ただしレジェンドとはいえ、ミニツアーの稼ぎはたかが知れている。試合によって異なるが、優勝賞金で5000ドル(約50万円)ならビッグイベントの部類に入る。だからどんなに勝っても、練習代や生活費などを支払えば、あっという間になくなってしまう。ミニツアーは通常、無料でエントリーできる試合もあるが、中には400〜600ドル(5万円前後)を支払わなければいけないものもあり、この手の試合で3試合も予選落ちすると、1500ドル(約16万円)の損失となる。ミニツアー転戦時の経費も抑えなければやりくりできず、ビサッキは2010年モデルのホンダアコードで、今も転戦しているのだという。

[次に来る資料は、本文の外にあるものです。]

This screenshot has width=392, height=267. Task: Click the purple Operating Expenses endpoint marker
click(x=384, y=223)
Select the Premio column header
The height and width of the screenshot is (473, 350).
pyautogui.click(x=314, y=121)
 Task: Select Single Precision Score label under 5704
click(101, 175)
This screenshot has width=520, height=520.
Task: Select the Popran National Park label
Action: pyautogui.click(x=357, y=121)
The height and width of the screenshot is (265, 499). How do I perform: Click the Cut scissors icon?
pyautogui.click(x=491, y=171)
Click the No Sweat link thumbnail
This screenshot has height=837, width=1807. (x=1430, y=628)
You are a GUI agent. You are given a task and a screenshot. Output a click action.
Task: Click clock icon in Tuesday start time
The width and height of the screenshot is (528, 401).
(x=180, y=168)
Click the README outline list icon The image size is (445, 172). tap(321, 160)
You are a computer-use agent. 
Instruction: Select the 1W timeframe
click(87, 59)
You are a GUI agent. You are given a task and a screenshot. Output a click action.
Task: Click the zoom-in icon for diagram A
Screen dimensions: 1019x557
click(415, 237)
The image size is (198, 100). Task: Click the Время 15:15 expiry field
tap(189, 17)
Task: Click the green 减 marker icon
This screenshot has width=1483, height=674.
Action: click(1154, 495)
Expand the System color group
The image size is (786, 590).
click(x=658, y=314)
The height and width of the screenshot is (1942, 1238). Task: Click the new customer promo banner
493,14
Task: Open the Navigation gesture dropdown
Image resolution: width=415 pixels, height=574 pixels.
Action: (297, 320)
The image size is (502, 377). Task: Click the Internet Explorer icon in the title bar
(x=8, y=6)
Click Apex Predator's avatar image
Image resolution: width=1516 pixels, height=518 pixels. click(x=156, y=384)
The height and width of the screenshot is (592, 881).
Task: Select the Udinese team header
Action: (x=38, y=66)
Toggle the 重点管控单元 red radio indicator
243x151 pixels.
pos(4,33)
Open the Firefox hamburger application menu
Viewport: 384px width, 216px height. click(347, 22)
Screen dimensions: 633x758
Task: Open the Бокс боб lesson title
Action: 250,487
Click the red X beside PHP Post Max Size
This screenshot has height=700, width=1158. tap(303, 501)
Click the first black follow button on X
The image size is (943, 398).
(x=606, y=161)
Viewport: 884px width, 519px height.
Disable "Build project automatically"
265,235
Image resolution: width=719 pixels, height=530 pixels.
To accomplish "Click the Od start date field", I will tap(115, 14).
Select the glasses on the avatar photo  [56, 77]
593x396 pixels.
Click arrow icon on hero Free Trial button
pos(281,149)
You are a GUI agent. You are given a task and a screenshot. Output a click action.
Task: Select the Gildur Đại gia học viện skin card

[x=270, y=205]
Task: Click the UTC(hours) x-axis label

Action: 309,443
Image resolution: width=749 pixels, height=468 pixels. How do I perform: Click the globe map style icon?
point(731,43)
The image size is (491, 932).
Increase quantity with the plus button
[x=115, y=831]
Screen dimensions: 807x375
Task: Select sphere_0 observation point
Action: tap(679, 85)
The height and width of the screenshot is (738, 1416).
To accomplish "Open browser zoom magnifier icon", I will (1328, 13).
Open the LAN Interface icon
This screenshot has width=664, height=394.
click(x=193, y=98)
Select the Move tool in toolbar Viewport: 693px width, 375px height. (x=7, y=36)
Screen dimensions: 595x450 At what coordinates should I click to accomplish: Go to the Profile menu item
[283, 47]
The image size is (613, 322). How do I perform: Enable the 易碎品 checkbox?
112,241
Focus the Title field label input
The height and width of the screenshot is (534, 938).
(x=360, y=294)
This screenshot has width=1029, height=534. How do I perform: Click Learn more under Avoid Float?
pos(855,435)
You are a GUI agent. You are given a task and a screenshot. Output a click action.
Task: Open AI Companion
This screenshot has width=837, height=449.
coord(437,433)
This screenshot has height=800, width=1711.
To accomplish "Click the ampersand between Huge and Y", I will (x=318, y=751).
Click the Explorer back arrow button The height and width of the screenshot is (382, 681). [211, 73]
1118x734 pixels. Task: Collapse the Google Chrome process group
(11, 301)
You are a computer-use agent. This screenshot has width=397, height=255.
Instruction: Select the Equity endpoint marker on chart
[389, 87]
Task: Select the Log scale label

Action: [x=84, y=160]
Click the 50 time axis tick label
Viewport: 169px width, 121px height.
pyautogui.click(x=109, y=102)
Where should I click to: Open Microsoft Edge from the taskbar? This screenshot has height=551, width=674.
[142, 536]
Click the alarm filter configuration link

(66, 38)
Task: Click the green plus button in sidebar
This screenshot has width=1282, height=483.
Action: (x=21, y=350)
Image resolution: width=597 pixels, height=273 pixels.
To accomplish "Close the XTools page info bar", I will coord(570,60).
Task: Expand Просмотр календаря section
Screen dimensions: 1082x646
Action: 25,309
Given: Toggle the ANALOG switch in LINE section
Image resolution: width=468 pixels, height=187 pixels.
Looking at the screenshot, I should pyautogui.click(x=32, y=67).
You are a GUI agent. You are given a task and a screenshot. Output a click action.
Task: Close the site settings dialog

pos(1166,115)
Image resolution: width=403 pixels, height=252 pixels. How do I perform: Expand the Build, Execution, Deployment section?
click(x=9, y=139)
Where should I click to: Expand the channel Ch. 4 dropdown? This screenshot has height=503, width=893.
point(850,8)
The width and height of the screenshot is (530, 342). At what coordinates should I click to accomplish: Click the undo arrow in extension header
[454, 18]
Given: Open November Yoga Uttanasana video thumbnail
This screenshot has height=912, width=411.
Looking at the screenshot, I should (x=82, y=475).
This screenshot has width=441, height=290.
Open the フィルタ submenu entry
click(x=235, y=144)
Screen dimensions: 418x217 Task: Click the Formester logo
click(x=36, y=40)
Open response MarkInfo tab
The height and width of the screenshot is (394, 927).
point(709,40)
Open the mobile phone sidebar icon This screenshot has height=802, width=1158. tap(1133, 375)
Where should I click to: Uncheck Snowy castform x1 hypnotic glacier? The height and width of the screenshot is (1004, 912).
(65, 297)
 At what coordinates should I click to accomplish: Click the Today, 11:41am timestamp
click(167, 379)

「2015年に購入した時、すでに走行距離は32000キロだった。その後の6年間で17万キロは乗ってるね。2018年のミニツアーで68000ドル(約740万円)を稼いだのが最高で、2018年のコーンフェリーツアー(PGAツアーの下部ツアー)の試合に出た時には27位タイに入り、約50万円を稼げたのはよかった。でも、コーンフェリーツアーの予選会や、もう少し賞金額の高い他のエリアで開催されているミニツアーに出るには、もっとお金がかかるんだ。地元フロリダのミニツアーに出るよりも経費がかかるからね」

そんな彼にとって、世界最高峰のPGAツアーの予選会に出場し、通過すること自体が大冒険。予選会を突破し、本戦出場が叶った時には、両親とともに大泣きして喜んだと言う。そして現在、初日を終えて3オーバーの129位と、予選通過が厳しい位置にいるが、彼のコメントに悲壮感はない。

「すごく楽しかった!信じられないような経験をしているよ。たくさんの人たちが応援してくれているし、すごく幸せだ。ただ目の前の1打に集中し、できるだけいいスコアで回ろうと思った。今回の経験は、今後の人生にすごく役立つと思う」

ミニツアーのいち選手のインスタのフォロワーが、4万人もいるのは珍しいことだが、彼の苦労話や生活ぶりに皆が共感し、つい応援したくなるような要素が彼にはある。最近「プレーヤー・インパクト・プログラム」という、SNSなどでゴルフファンに影響を与えたり、ツアーの盛り上げに貢献する選手たちにボーナスを支払うというプログラムが話題となっているが、ビサッキもこの新プログラムにおいては、今の時点で他のPGAツアー選手たちに負けていないかもしれない。